GiveWP, a popular donation plugin for WordPress, has recently addressed a critical vulnerability that could have had severe consequences for users. The vulnerability, discovered by researcher Villu Orav, allowed attackers to execute arbitrary code remotely and delete files. This issue has been classified as a “Critical” concern, with a CVSS score of 10.0, emphasizing the urgency of updating to the latest version.

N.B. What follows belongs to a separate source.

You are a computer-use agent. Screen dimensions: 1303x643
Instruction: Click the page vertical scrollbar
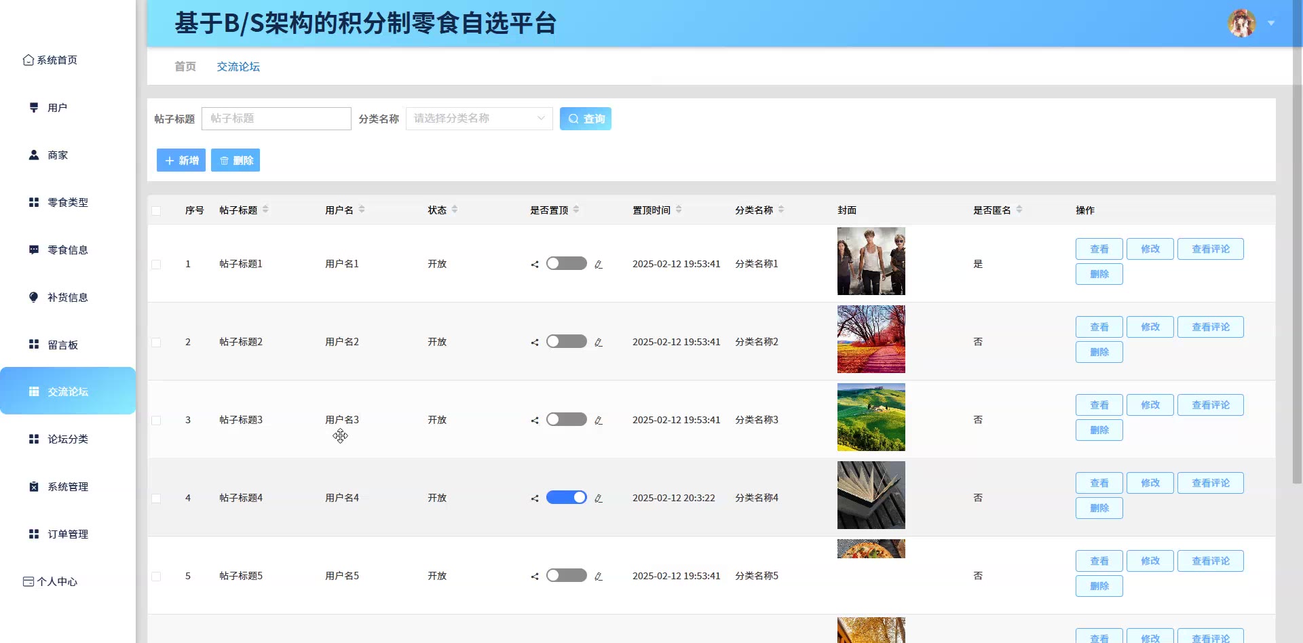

The GiveWP plugin, which is part of the Liquid Web family of products, boasts over 100,000 active installs. This widespread usage makes it a prime target for potential attackers seeking to exploit vulnerabilities. However, the plugin’s developers acted swiftly to resolve the issue and released a patch in version 3.14.2 on August 7, 2024.
The vulnerability was first reported through the Wordfence Bug Bounty Program, which offers rewards to researchers for finding and reporting vulnerabilities privately. In this case, Villu Orav received a bounty of $4,998.00 for discovering the vulnerability in GiveWP. This program, launched by Wordfence in November 2023, serves as an incentive for researchers to contribute to the security of WordPress plugins and ensure the safety of users’ websites.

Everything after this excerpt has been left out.